1.1.2 • Published 6 years ago

@cuties/wall v1.1.2

Weekly downloads
5
License
MIT
Repository
github
Last release
6 years ago

wall

Wall is a tool that includes static analysis and test coverage. It was mainly made for Page and based on the Async Tree Pattern.

NPM Version Build Status codecov

Install

npm install @cuties/wall

Init eslint

node_modules/.bin/eslint --init

Test

npm test

Build

npm run build

Async objects

ExecutedLint

This async object represents the process where static analysis is executed.

new ExecutedLint(process, './src').call()

Async call: executedLint.

ExecutedTestCoverage

This async object represents the process where test coverage is executed.

new ExecutedTestCoverage(
  process, './test-executor.js'
).call()

File test-executor contains script that runs all your tests. You can use this library for doing such things.

Async call: executedTestCoverage.

ExecutedTestCoverageCheck

This async object represents the process where test coverage check is executed(after running tests via ExecutedTestCoverage). If coverage falls below a threshold (that can be configured via ConfiguredTestCoverage) the process fails. You can configure required test coverage percentages of lines, functions and branches via options in params.

new ExecutedTestCoverageCheck(
  new ExecutedTestCoverage(process, '/test-executor.js'),
  { lines: 100, functions: 100, branches: 100, 'statements': 100 }
).call()

Async call: executedTestCoverageCheck.

ExecutedTestCoverageReport

This async object represents the process where test coverage is reported (after running tests via ExecutedTestCoverage).

new ExecutedTestCoverageReport(
  new ExecutedTestCoverage(process, '/test-executor.js'), 'json-summary'
).call()

Async call: executedTestCoverageReport. About format(default value is text) of report you can read here.

Complete example

For making your project more qualitative use following composition:

const {
  ExecutedLint,
  ExecutedTestCoverage,
  ExecutedTestCoverageCheck,
  ExecutedTestCoverageReport
} = require('@cuties/wall')

new ExecutedLint(process, './src').after(
  new ExecutedTestCoverageCheck(
    new ExecutedTestCoverageReport(
      new ExecutedTestCoverage(
        process, './test-executor.js'
      ), 'json-summary'
    ), { lines: 100, functions: 100, branches: 100, statements: 100 }
  )
).call()

test-executor.js

const executor = require('test-executor');

executor('./test');

test-executor library

Log total coverage (LoggedTotalCoverageByJsonSummary)

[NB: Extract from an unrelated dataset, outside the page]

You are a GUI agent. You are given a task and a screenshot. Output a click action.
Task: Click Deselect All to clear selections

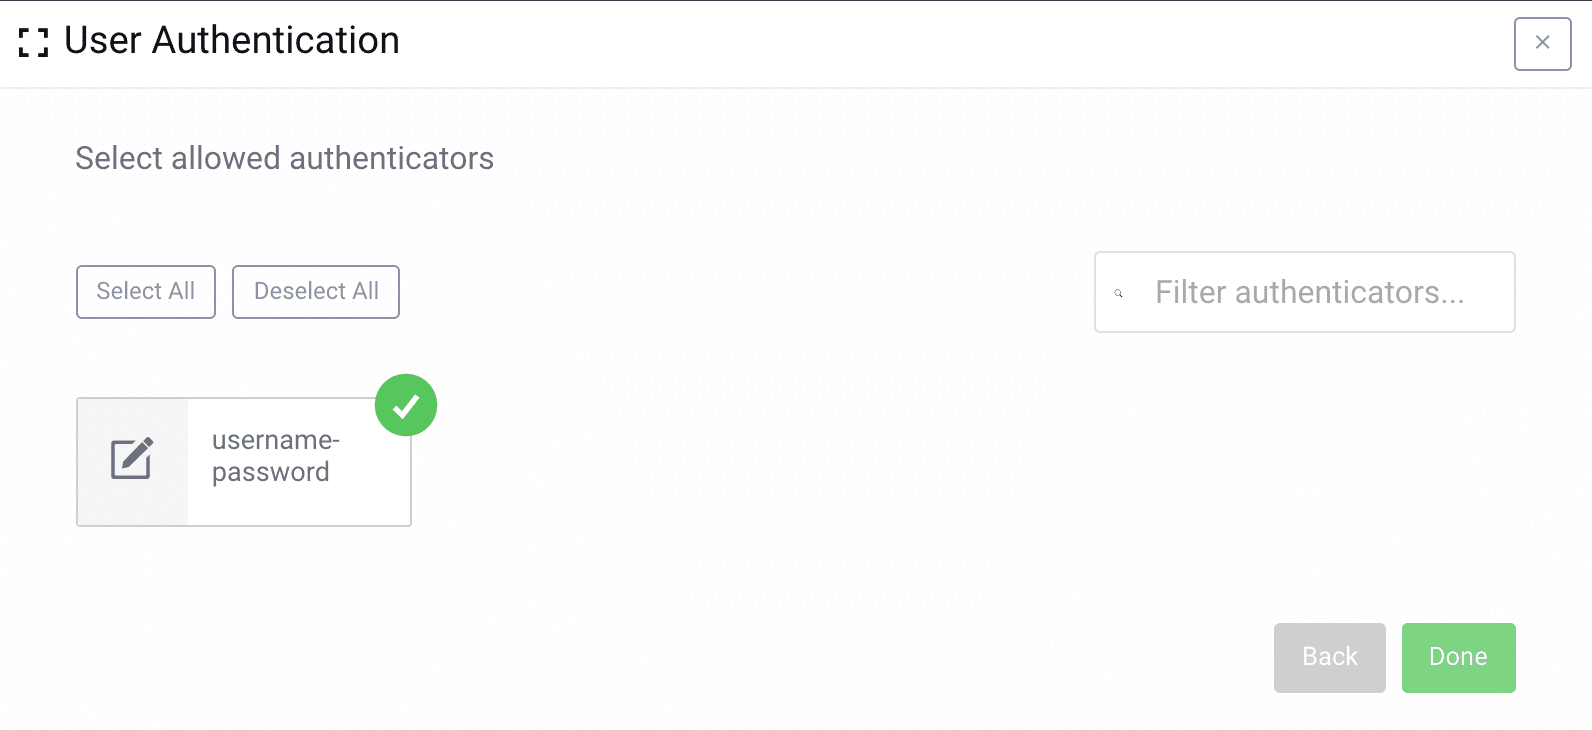tap(315, 291)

If you use json-summary in ExecutedTestCoverageReport, then this async object generates report into coverage/coverage-summary.json file. And you can log to console total coverage numbers via LoggedTotalCoverageByJsonSummary, ReadDataByPath(cutie-fs) and ParsedJson(cutie-json):

const { ReadDataByPath } = require('@cuties/fs')
const { ParsedJSON } = require('@cuties/json')
const { ExecutedTestCoverage, ExecutedTestCoverageReport, LoggedTotalCoverageByJsonSummary } = require('./../index')

new ExecutedTestCoverageReport(
  new ExecutedTestCoverage(process, './test-executor.js'),
  'json-summary'
).after(
  new LoggedTotalCoverageByJsonSummary(
    new ParsedJSON(
      new ReadDataByPath('coverage/coverage-summary.json', { encoding: 'utf8' })
    ), (linesPct, statementsPct, functionsPct, branchesPct) => {
      return (linesPct + statementsPct + functionsPct + branchesPct) / 4
    }
  )
).call()

First argument of LoggedTotalCoverageByJsonSummary is json that contains coverage numbers(lines, statements, functions, branches percentages), second one is a function that calculates total number (in that case we just take average value of coverage numbers).